- **Source document**
Uzbekistan: Combating Torture

Rights activists fail to find consensus over tackling security service abuses.

Uzbekistan: Combating Torture

Rights activists fail to find consensus over tackling security service abuses.

Monday, 21 February, 2005

The suspicious death of a suspect in police custody has once again focused attention on torture in Uzbekistan, but local human rights activists are divided over how to combat the problem. Andrey Shelkovenko died on May 19 while being held in the Bostanlyk district near Tashkent on suspicion of murder. His family claims he was tortured, while officials insist he committed suicide.

A group of independent activists, working under the title of Rapid Reaction Group, or RRG, began discussions with a number of government departments in March this year with the help of Freedom House, an American NGO. Since then they have held a series of meetings with the ministry of internal affairs, MVD.

The Uzbek authorities were forced to enter into discussions after a report published in March last year by the UN Special Rapporteur on Torture, Theo van Boven, found that there was “widespread and systematic” use of torture in Uzbekistan.

Surat Ikramov, head of RRG, believes that more contact between human rights activists and law enforcement agencies may help to end torture in Uzbekistan.

“We don’t have an alternative police force or government, so the only solution that I can see to this problem is to sit down at the negotiating table,” he said.

Tolib Yakubov, general secretary of the Human Rights Society of Uzbekistan, HRSU, disagrees. “While human rights activists are sitting round a table at the internal affairs ministry, people are being tortured in the basement of the same building. My colleagues have become involved in a dangerous game,” he said.

He insists that only a direct condemnation of torture by Islam Karimov, the country’s president, and an explicit order to the Uzbek police will bring these abuses to an end.

The UN report made a similar recommendation, but this has yet to be implemented, while the European Bank of Reconstruction and Development, EBRD, has cut back assistance to Uzbekistan following the government’s failure to denounce torture, a requirement put forward in May last year.

Yakubov believes that for many thousands of rank and file police officers the reluctance of the Uzbek leader to publicly condemn torture equates to tacit approval and dismisses the meetings between MVD chiefs and human rights activists as a publicity stunt designed to appease the international community.

“Can we really talk about a dialogue when sophisticated torture remains the norm in the basements of Uzbekistan's police stations?" he said.

In August 2003, the Uzbek government published a national action plan to implement the recommendations made in the UN report and invited human rights activists, including HRSU, to become involved.

“Torture is not like agriculture or construction, it does not need a special plan to deal with it. It simply needs to be stopped by implementing Theo van Boven’s recommendations,” said Yakubov.

Mothers against Capital Punishment and Torture, another well-known Uzbek NGO led by Tamara Chikunova, supports Yakubov’s stance.

“Torture is a crime in Uzbekistan - it is absurd to negotiate this with the authorities,” said Chikunova, who dismisses the national action plan as a joke. One initiative set out in the plan is to begin humane treatment of convicts on death row by August 2005. “Does that mean that before August 2005 you can treat them inhumanely?” she asked.

- **Tasks for this exercise**
(a) Condense the paragraph of the article on torture in Uzbekistan that begins "Yakubov believes that for many thousands" into a short bulleted list that keeps its main facts.
(b) Write the next part of the article on torture in Uzbekistan, beginning right after Chikunova's question about treatment before August 2005.

(Records excerpted from a collection)

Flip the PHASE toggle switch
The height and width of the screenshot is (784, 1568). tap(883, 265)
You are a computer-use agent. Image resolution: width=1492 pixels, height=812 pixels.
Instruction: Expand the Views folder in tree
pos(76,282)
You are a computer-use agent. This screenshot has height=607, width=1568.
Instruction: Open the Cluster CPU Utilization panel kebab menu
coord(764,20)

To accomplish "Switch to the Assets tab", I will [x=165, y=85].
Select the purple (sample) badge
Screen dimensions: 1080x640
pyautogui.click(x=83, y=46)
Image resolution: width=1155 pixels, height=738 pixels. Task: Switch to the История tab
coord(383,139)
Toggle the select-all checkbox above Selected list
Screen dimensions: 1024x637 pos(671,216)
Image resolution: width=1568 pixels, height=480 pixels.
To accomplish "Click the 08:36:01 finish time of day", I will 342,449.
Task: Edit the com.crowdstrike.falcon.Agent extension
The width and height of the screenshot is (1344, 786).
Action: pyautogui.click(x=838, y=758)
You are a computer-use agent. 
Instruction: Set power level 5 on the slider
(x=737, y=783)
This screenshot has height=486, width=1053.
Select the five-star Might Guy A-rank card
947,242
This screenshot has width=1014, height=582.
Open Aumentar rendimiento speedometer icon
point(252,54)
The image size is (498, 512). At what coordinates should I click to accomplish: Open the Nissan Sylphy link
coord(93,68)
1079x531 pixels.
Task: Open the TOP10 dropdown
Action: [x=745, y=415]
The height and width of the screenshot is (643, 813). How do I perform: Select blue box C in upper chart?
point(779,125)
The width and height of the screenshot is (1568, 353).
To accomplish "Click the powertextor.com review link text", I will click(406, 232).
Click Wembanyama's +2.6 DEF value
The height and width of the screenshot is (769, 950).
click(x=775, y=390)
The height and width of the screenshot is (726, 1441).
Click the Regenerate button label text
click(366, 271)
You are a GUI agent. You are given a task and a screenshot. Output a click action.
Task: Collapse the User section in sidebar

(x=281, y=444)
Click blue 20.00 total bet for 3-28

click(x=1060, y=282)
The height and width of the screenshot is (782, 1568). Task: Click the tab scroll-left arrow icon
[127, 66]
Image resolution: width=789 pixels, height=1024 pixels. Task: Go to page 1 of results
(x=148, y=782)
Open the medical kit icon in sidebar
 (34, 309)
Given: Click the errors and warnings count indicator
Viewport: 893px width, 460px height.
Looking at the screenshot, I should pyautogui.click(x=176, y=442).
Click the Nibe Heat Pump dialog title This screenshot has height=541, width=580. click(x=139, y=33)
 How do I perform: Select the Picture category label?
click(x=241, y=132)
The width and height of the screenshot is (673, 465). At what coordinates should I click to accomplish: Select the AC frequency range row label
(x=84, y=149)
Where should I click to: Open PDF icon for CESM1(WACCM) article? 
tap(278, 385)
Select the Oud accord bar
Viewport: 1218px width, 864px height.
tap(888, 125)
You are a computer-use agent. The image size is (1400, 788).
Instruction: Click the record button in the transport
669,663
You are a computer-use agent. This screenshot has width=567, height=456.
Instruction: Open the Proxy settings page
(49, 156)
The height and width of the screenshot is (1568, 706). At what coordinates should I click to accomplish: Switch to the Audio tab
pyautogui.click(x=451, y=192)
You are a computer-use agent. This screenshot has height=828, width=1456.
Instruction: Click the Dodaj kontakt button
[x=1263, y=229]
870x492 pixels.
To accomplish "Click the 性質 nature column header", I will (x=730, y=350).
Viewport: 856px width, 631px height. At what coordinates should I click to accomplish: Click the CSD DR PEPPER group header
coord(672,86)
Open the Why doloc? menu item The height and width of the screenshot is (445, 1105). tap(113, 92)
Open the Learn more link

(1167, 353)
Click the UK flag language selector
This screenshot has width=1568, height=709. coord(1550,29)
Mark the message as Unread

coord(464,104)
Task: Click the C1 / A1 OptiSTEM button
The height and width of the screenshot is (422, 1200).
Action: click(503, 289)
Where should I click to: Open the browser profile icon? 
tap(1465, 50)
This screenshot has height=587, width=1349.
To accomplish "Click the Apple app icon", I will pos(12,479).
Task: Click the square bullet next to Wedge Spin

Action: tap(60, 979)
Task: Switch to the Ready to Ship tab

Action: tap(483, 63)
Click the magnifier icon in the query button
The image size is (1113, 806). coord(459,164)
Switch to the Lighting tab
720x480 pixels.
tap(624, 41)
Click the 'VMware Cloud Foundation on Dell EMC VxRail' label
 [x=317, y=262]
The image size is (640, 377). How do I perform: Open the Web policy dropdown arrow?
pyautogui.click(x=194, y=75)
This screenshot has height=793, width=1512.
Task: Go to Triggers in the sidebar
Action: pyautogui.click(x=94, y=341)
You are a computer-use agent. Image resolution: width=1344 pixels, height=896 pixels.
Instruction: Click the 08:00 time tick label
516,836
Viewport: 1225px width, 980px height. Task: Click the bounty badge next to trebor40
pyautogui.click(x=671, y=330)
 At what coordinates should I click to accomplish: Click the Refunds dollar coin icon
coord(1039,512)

- **Answers to the exercises**
(a)
- Yakubov thinks that many thousands of rank-and-file police officers see the Uzbek leader's reluctance to publicly condemn torture as tacit approval.
- He calls the meetings between MVD chiefs and human rights activists a publicity stunt meant to appease the international community.

(b)
Alison Gill, a Human Rights Watch representative in Uzbekistan, sees a number of serious flaws in the negotiating process, in particular the imbalance of power between activists from unregistered local NGOs and government departments.

“To have an equal dialogue these organisations should be registered. It is still too early to talk about the effectiveness of the dialogue - it needs time,” he said.

Human Rights Watch believes that torture remains a huge problem for Uzbekistan, even though a number of international experts supported the authorities assertion that Shelkovenko had hung himself.

“Finding that Shelkovenko’s death did not result from torture does not mean that there is no torture in Uzbekistan. Torture continues to be used and we continually receive new evidence of this,” said Gill.

International experts were invited to Uzbekistan by Freedom House to examine Shelkovenko’s body to determine the cause of death. They based their conclusions on an external examination without an autopsy nine days after his death, by which time, human rights activists say, the amount of formalin in the body may have masked evidence of torture.

According to his family, Shelkovenko was arrested on April 24 on suspicion of murder. Five days after his arrest, he complained to his sister that he was being starved, beaten and tortured into making a confession.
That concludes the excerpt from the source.